Every offseason you scout high school prospects and work the transfer portal. Every player has a position, class year, archetype, upside rating, and hometown. Roster construction is a real strategic decision — not just picking the highest-rated guy. Build for the long term or patch holes for a tournament run. Both have costs.
Full stat cards for every player. OPS, BABIP, K%, contact rate, hard-hit percentage, league percentile rankings — built to feel like the tools actual scouts and analysts use, not placeholder numbers. The player card has the depth of a real scouting report. You can actually evaluate your roster.
Coaching staff, AD pressure, job security, and program trajectory all run underneath the surface. Build something sustainable or chase short-term wins and face the consequences. One bad season starts the calls. Two bad seasons and the AD is making a change. The pressure builds the way it does in real life.
Regionals, super regionals, and the road to Omaha all play out in full. Every game matters. One bad weekend in a regional ends the season. The bracket is real and the stakes feel real. Making it to Omaha after five seasons of building a program from scratch is the payoff the game is designed around.

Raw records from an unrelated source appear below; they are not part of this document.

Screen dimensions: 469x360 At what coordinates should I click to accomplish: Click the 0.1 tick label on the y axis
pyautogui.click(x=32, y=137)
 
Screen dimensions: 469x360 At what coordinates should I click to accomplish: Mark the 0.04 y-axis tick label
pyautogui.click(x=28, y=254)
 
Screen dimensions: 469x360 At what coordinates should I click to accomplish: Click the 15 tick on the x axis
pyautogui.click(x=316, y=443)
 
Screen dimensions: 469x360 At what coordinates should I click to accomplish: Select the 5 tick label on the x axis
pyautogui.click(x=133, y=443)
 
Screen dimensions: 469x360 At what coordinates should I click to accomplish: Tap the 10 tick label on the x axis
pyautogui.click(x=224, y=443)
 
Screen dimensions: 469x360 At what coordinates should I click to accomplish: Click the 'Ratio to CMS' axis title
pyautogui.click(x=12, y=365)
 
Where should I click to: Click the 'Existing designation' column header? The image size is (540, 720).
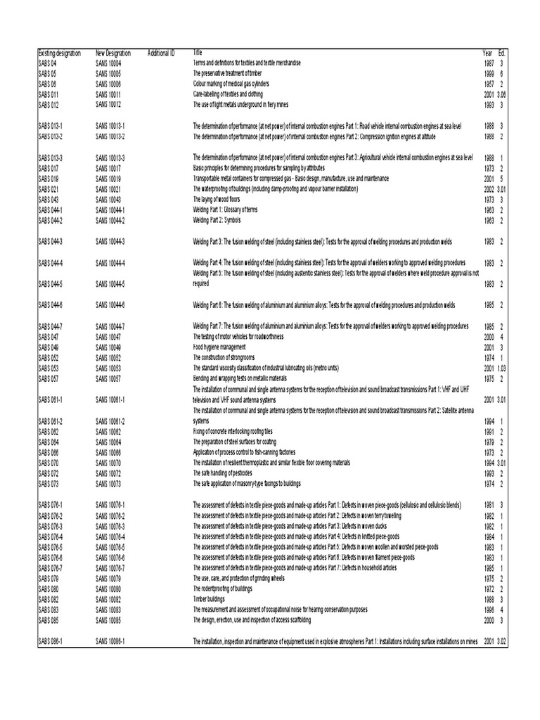tap(59, 53)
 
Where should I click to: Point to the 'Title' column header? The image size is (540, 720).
tap(197, 53)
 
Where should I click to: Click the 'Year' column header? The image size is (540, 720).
tap(487, 53)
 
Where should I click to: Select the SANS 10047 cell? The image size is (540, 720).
tap(108, 338)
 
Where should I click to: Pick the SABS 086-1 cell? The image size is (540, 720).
tap(50, 642)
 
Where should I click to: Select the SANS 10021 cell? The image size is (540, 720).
tap(108, 190)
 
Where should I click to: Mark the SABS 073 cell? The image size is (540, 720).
tap(47, 484)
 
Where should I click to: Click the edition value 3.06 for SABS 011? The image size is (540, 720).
tap(502, 93)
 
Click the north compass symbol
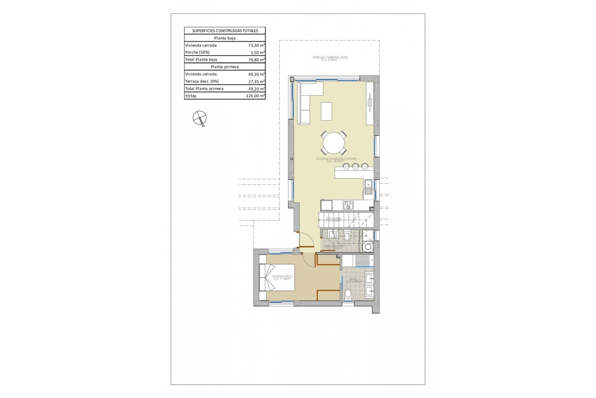tap(199, 118)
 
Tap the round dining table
tap(334, 143)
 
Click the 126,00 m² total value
tap(255, 96)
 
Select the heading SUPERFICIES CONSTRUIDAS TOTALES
tap(225, 31)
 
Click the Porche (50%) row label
tap(197, 52)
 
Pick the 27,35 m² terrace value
tap(256, 81)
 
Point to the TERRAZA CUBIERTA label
tap(330, 58)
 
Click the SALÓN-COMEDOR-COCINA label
tap(336, 159)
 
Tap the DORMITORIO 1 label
tap(282, 276)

Full conference schedules across every division. Your program's reputation within its conference affects recruiting pull, scheduling strength, and tournament seeding. Conference rivals matter. Getting knocked around in conference play has real downstream consequences — on recruiting, on rankings, on the AD's patience.
My name is Finn Keating. I'm a college student based in Rhode Island and I build sports sim games by myself. No team. No publisher. No outside developers. Everything in Home Run Empire — the engine, the sim logic, the recruiting system, the at-bat sim, the design, the product — I built all of it.
Hardwood Empire was my first title. I launched it during March Madness 2026 and it hit #1 in App Store Sports and Simulation within 48 hours. I learned a lot from that launch — about what players actually want, about how to build a sim that feels deep without feeling overwhelming, about how to ship and market a game solo — and I applied everything I learned to this one.
Home Run Empire is a bigger, deeper game than Hardwood Empire. The live at-bat sim alone took longer to build than the entire first version of Hardwood. I'm launching it the same way — no paid acquisition, just the game and the community. If it's good enough, people will find it. That worked once. I think it works again.
Home Run Empire launches during the biggest week of the college baseball calendar — the national tournament in Omaha, Nebraska. Every game is on ESPN. The championship draws 3–4 million viewers. The launch is timed directly into it — the same strategy used for Hardwood Empire during March Madness 2026.
There is currently no college baseball GM sim on the App Store. Home Run Empire launches directly into that gap, on the biggest week of the college baseball calendar, backed by a developer who already executed this strategy once. Hardwood Empire hit #1 during March Madness 2026 using the same playbook: right game, right week.